The election held in 1916 would be contested. Henry easily defeated future mayor Joseph Clarke with another landslide majority. While mayor, Henry helped arrange for the acquisition of weapons by the Edmonton branch of the Legion of Frontiersmen for home defense during World War I, after his request to the army was turned down.

Mayor Henry did not seek re-election in the 1917 election, and turned his attention to provincial politics.

===Provincial===
Henry ran for a seat to the Alberta Legislature, seeking election as a Liberal candidate in the 1917 Alberta general election. He ran in the riding of West Edmonton but was defeated by Conservative incumbent Albert Ewing in a hotly contested two-way race.

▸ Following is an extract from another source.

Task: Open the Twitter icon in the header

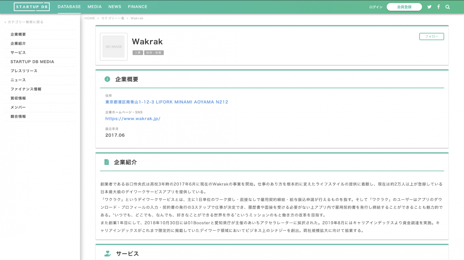Action: pos(429,7)
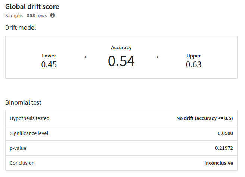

Henry ran for his second time in a by-election held on in the Edmonton electoral district caused by John Boyle's appointment as a judge. Two years later he sought re-election in the 1926 election, but finished fifteenth of twenty-three candidates, he did not return to public office.

==Late life==
Henry took his company Henry Ltd.'s out of the retail furniture business (in favour of wholesaling), Henry co-founded Henry, Graham and Reid in 1931. He also served as chairman of the Edmonton Hospital Board, and was a member of the Masonic Order, the Edmonton Board of Trade, the Methodist Church, and the Alberta College's first board. He played and refereed hockey. He was married to Ada C. Battrick, with whom he had four children.

Henry died March 12, 1952, in Hollywood, California, where he had travelled to for the winter. He was buried at the Edmonton Municipal Cemetery. Henry Avenue in Edmonton is named in his honour.